• Assignment: When you reach the listing, restate it word for word, leaving nothing out.

• Supplied records:
■ ■ ■
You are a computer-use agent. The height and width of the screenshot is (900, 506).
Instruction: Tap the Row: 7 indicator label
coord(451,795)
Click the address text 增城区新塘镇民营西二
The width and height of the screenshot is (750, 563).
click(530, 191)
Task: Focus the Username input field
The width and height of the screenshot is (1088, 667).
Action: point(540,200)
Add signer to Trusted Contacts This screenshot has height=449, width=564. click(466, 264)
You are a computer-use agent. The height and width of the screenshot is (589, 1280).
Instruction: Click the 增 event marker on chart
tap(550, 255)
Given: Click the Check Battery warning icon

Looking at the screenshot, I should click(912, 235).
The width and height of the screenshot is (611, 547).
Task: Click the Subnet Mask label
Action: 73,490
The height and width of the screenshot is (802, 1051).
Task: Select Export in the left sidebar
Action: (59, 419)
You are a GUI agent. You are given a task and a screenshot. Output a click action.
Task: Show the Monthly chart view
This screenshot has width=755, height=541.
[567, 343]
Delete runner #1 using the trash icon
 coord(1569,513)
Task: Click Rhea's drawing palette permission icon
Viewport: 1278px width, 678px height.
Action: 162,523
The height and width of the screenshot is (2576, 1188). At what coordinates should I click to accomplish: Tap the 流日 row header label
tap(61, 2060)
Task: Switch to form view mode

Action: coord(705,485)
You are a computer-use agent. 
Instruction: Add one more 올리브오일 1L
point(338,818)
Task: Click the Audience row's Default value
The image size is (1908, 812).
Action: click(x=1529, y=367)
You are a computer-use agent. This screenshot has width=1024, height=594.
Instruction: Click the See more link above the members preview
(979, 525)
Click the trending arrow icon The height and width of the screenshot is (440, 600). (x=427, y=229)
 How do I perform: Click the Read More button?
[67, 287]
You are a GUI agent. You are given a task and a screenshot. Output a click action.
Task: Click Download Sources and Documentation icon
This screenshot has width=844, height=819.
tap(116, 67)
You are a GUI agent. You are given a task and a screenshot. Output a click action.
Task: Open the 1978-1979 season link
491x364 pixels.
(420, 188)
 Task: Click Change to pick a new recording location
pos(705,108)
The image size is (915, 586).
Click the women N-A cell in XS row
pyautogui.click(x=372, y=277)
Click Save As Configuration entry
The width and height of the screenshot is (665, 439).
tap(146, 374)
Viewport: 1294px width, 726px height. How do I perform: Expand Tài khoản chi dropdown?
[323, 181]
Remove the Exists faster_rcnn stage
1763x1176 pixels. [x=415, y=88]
■ ■ ■
• Task answer:
You are a computer-use agent. The height and width of the screenshot is (900, 506).
Instruction: Tap the Row: 7 indicator label
coord(451,795)
Click the address text 增城区新塘镇民营西二
The width and height of the screenshot is (750, 563).
click(530, 191)
Task: Focus the Username input field
The width and height of the screenshot is (1088, 667).
Action: point(540,200)
Add signer to Trusted Contacts This screenshot has height=449, width=564. click(466, 264)
You are a computer-use agent. The height and width of the screenshot is (589, 1280).
Instruction: Click the 增 event marker on chart
tap(550, 255)
Given: Click the Check Battery warning icon

Looking at the screenshot, I should click(912, 235).
The width and height of the screenshot is (611, 547).
Task: Click the Subnet Mask label
Action: 73,490
The height and width of the screenshot is (802, 1051).
Task: Select Export in the left sidebar
Action: (59, 419)
You are a GUI agent. You are given a task and a screenshot. Output a click action.
Task: Show the Monthly chart view
This screenshot has width=755, height=541.
[567, 343]
Delete runner #1 using the trash icon
 coord(1569,513)
Task: Click Rhea's drawing palette permission icon
Viewport: 1278px width, 678px height.
Action: 162,523
The height and width of the screenshot is (2576, 1188). At what coordinates should I click to accomplish: Tap the 流日 row header label
tap(61, 2060)
Task: Switch to form view mode

Action: coord(705,485)
You are a computer-use agent. 
Instruction: Add one more 올리브오일 1L
point(338,818)
Task: Click the Audience row's Default value
The image size is (1908, 812).
Action: click(x=1529, y=367)
You are a computer-use agent. This screenshot has width=1024, height=594.
Instruction: Click the See more link above the members preview
(979, 525)
Click the trending arrow icon The height and width of the screenshot is (440, 600). (x=427, y=229)
 How do I perform: Click the Read More button?
[67, 287]
You are a GUI agent. You are given a task and a screenshot. Output a click action.
Task: Click Download Sources and Documentation icon
This screenshot has width=844, height=819.
tap(116, 67)
You are a GUI agent. You are given a task and a screenshot. Output a click action.
Task: Open the 1978-1979 season link
491x364 pixels.
(420, 188)
 Task: Click Change to pick a new recording location
pos(705,108)
The image size is (915, 586).
Click the women N-A cell in XS row
pyautogui.click(x=372, y=277)
Click Save As Configuration entry
The width and height of the screenshot is (665, 439).
tap(146, 374)
Viewport: 1294px width, 726px height. How do I perform: Expand Tài khoản chi dropdown?
[323, 181]
Remove the Exists faster_rcnn stage
1763x1176 pixels. [x=415, y=88]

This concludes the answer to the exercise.